_TEXTO PROPORCIONADO_:
Deporte, convivencia, respeto

Mis padres, seguramente sin saberlo, me pusieron un nombre germánico que quiere decir hombre libre, el mismo que tuvo un Rey de España que también era Emperador del Sacro Imperio Romano-Germánico. Y añadieron un nombre navarro. Heredé de mi padre un apellido de origen aragonés. Heredé de mi madre un apellido vasco. Soy castellano. Nací en Ávila. Vi la luz en una ciudad asentada sobre lo que fue tierra de nadie, repoblada tras la reconquista por el rey Alfonso VI con gentes del Norte de la Península: vascones, navarros, cántabros… Mingorría (del euskera mendi gorria, monte rojo), Gotarrendura, Noharre, Chaherrero (y otras muchas denominaciones que comienzan igualmente por Cha, por el término vasco etxea, casa) son nombres de pueblos de mi provincia. Con 18 años me vine a vivir a Madrid, esa ciudad abierta donde casi nadie es de aquí y todos somos de aquí. Levantada sobre la Mayrit de los árabes (“fui sobre agua edificada, mis muros de fuego son”) y creciendo a partir de la Magerit de los cristianos, es la villa a la que Machado llamó “rompeolas de las Españas”... Y, por si esto fuera poco, me siento compatriota de la mayor parte de la población del continente americano. 

Comprenderán que, pensando estas cosas, no puedo comulgar con ningún evangelio aldeano que se alimente de fronteras y de supuestas purezas de raza. Me daría risa, si no me diera pena, el empeño en inventarse patrias de bolsillo como armas arrojadizas contra los demás. 

Yo simpatizo con el Atlético de Madrid. ¿Saben cómo nació? Lo fundaron hace más de un siglo unos cuantos vascos que estudiaban Ingeniería de Minas en Madrid. Y, como el equipo de sus amores era el Athletic Club de Bilbao, el que aquí crearon fue inicialmente su filial y se llamó Athletic Club de Madrid. 

Hace dos años los aficionados del Atlético de Madrid fuimos a disputar la final de la Copa del Rey a Barcelona. Inundamos las calles de esa ciudad de rojo y de blanco y nos sentimos fantásticamente acogidos. Como siempre que voy allí.

_LÍNEAS MOSTRADAS_:
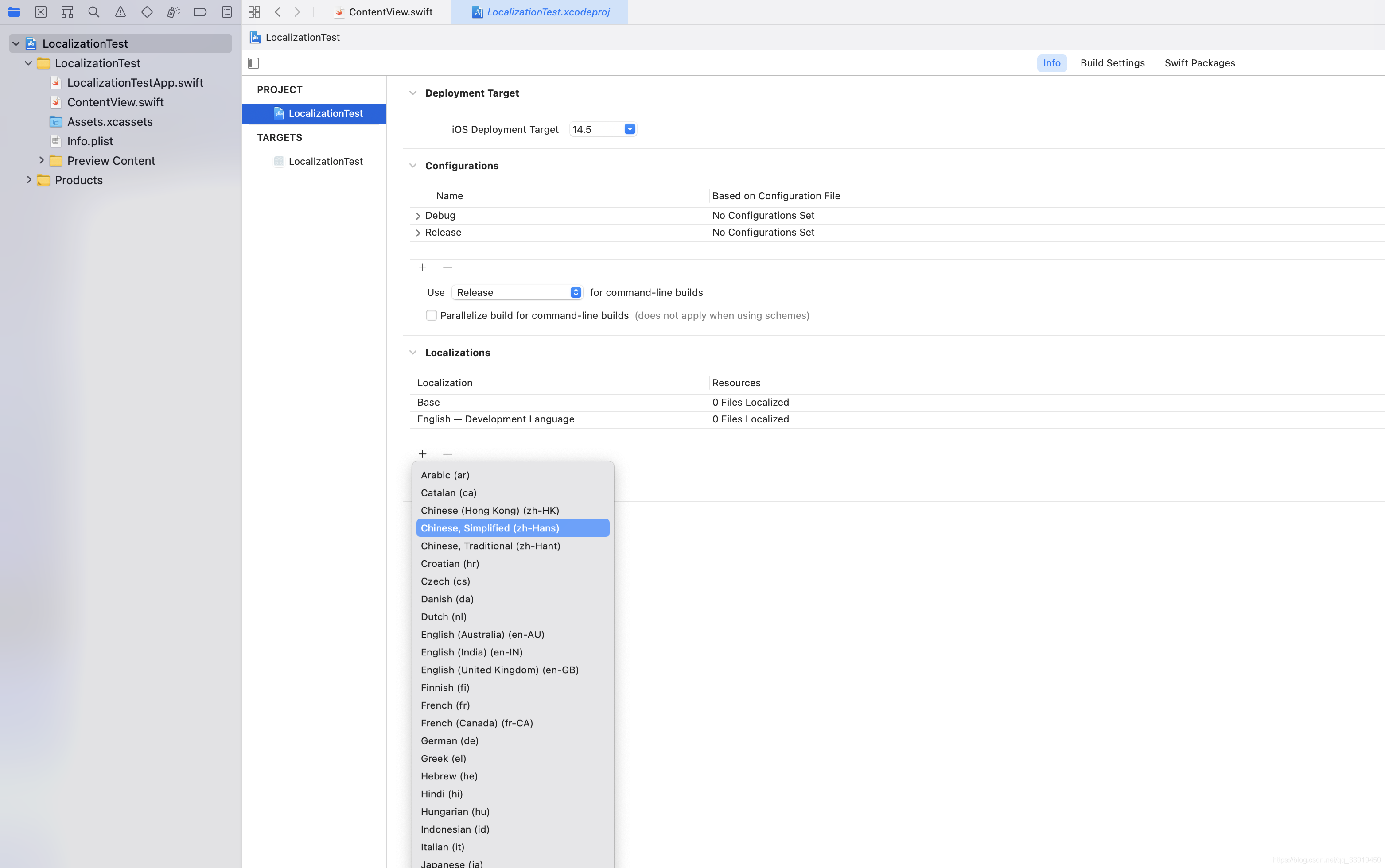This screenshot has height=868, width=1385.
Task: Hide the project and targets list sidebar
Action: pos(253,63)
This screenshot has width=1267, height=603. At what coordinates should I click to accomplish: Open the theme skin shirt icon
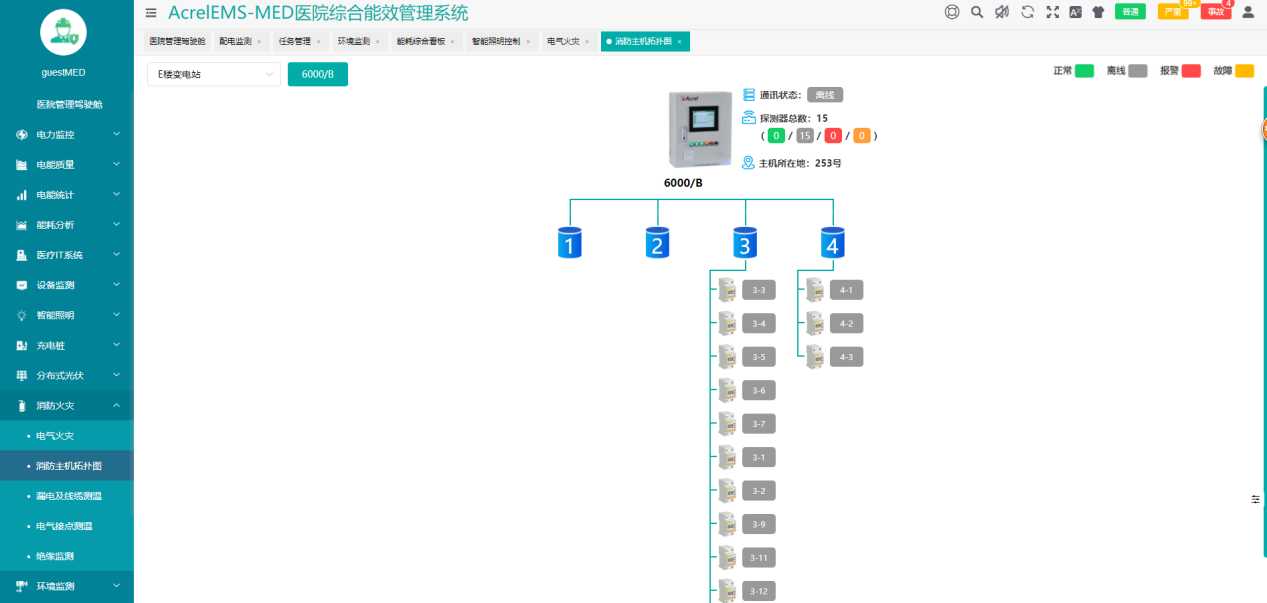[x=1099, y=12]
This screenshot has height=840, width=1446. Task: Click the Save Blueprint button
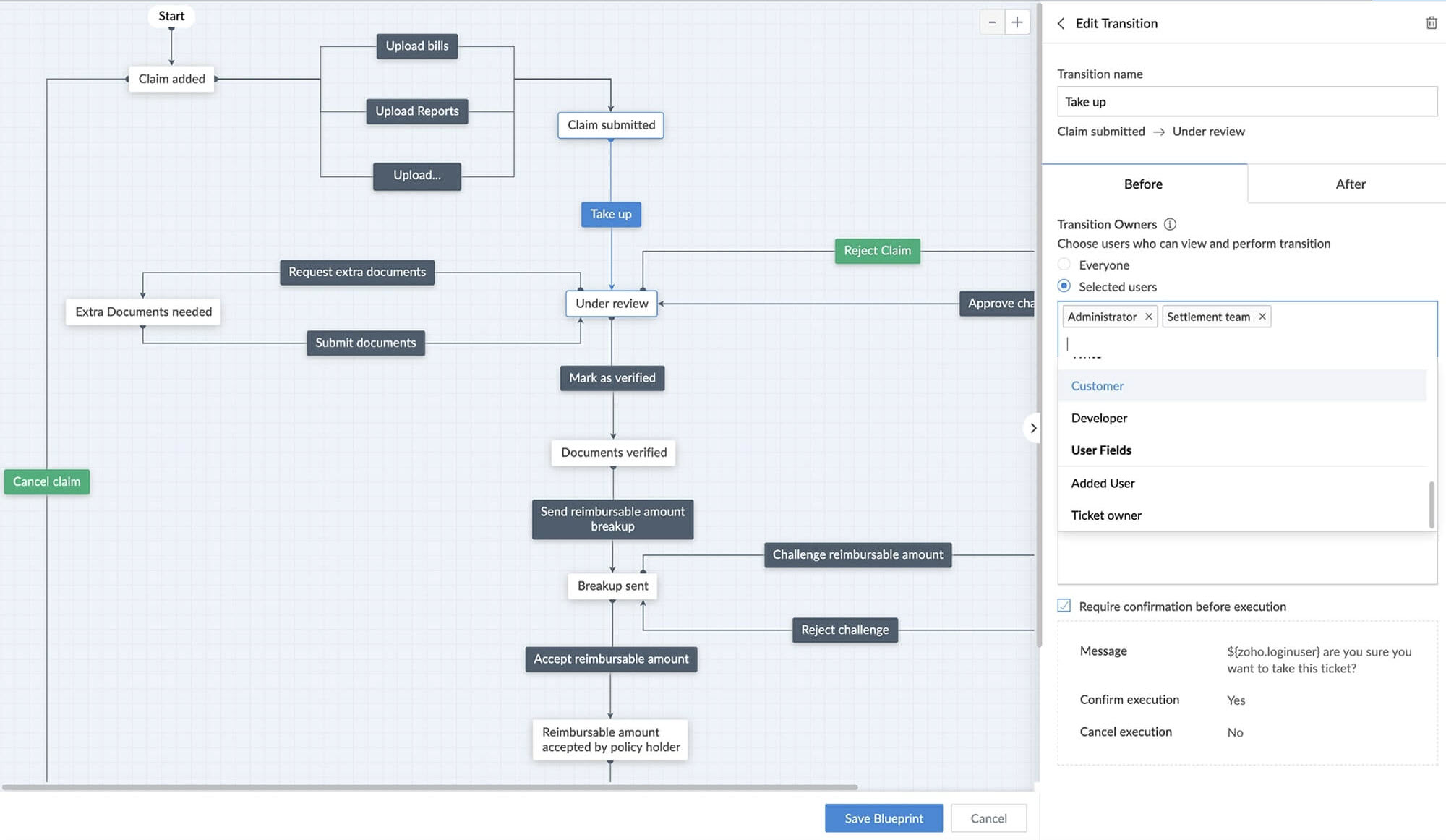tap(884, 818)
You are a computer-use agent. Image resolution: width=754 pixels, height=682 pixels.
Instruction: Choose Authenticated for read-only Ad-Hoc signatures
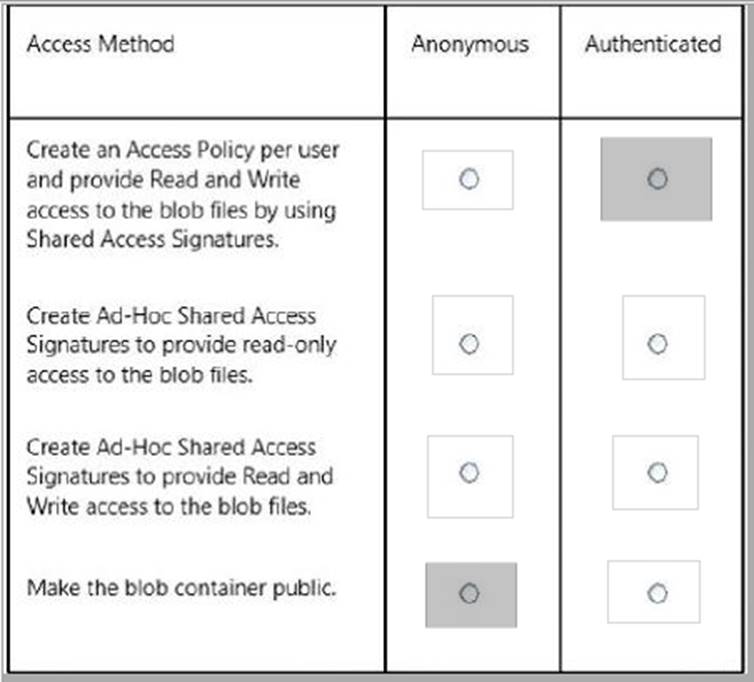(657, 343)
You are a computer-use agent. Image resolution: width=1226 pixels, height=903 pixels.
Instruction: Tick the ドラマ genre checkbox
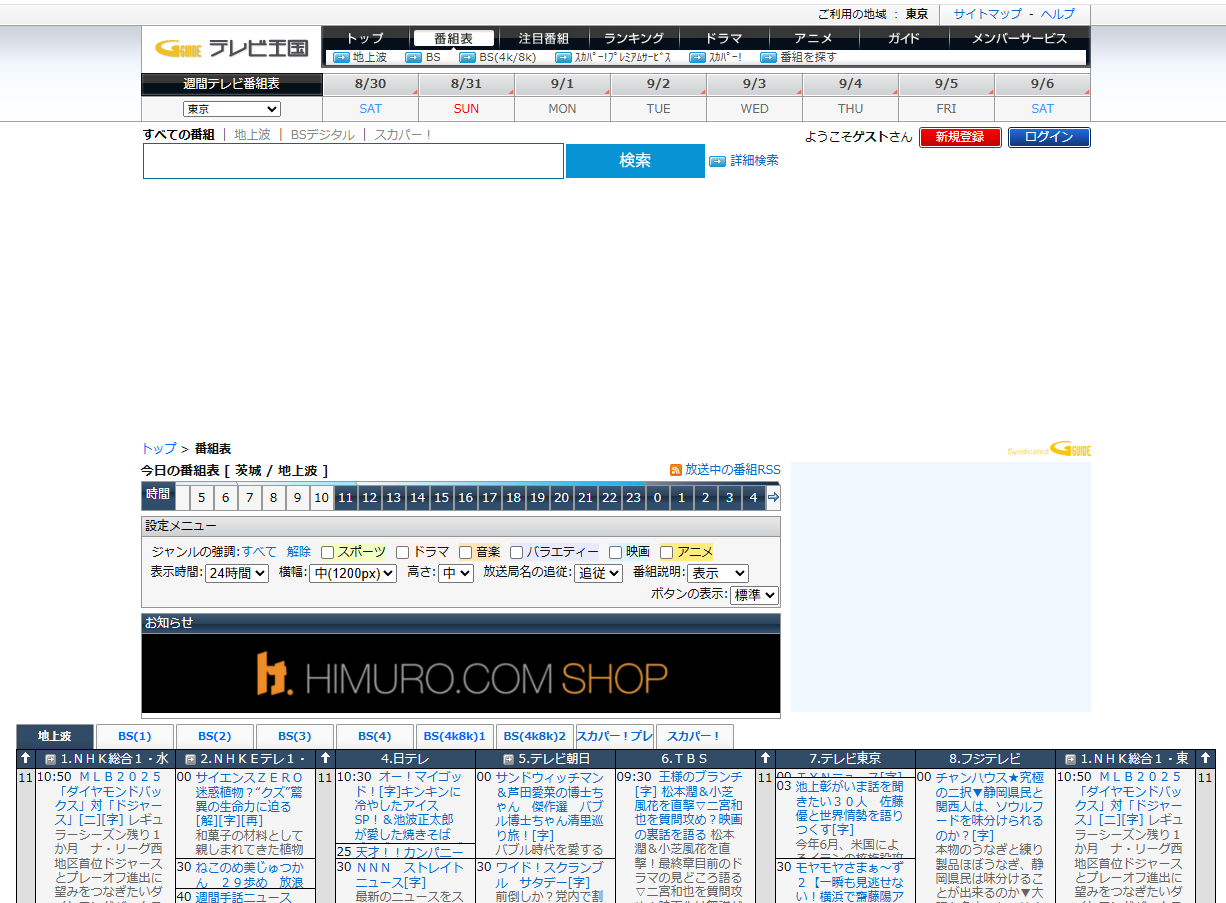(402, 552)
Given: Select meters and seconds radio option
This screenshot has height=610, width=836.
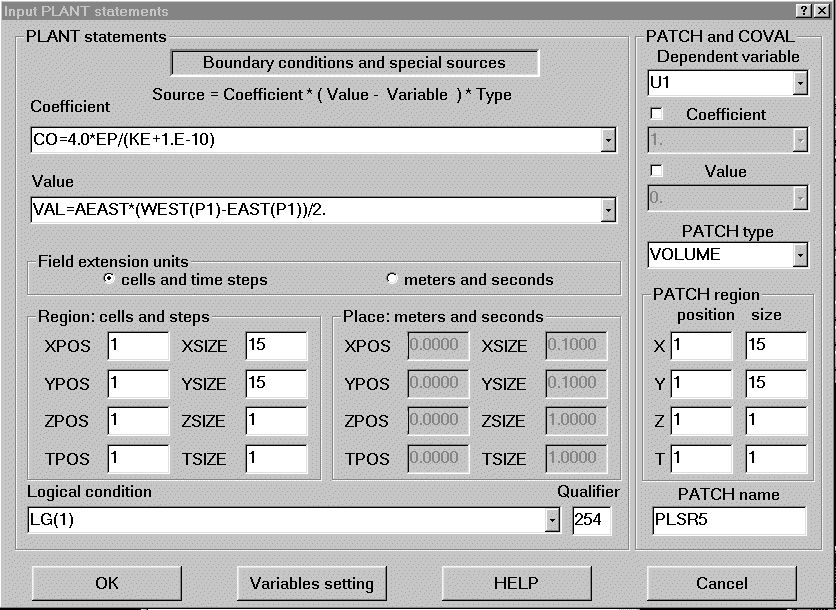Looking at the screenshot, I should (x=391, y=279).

_REALICE LO SIGUIENTE_:
• 1. Resuma el texto en dos oraciones.
• 2. Transcriba del texto el fragmento que empieza con "Yo simpatizo con" y sigue hasta "que voy allí.".

_RESPUESTAS POR TAREA_:
• 1. En el texto, quien escribe repasa el origen germánico y navarro de su nombre y el aragonés y vasco de sus apellidos, su nacimiento en Ávila, ciudad repoblada con gentes del norte de la Península, y su vida en Madrid desde los 18 años, y rechaza cualquier discurso que se alimente de fronteras y de supuestas purezas de raza. Cuenta además que el Atlético de Madrid, equipo con el que simpatiza, lo fundaron estudiantes vascos como filial del Athletic Club de Bilbao, y que su afición se sintió fantásticamente acogida en Barcelona al disputar allí una final de la Copa del Rey.

• 2.
Yo simpatizo con el Atlético de Madrid. ¿Saben cómo nació? Lo fundaron hace más de un siglo unos cuantos vascos que estudiaban Ingeniería de Minas en Madrid. Y, como el equipo de sus amores era el Athletic Club de Bilbao, el que aquí crearon fue inicialmente su filial y se llamó Athletic Club de Madrid. 

Hace dos años los aficionados del Atlético de Madrid fuimos a disputar la final de la Copa del Rey a Barcelona. Inundamos las calles de esa ciudad de rojo y de blanco y nos sentimos fantásticamente acogidos. Como siempre que voy allí.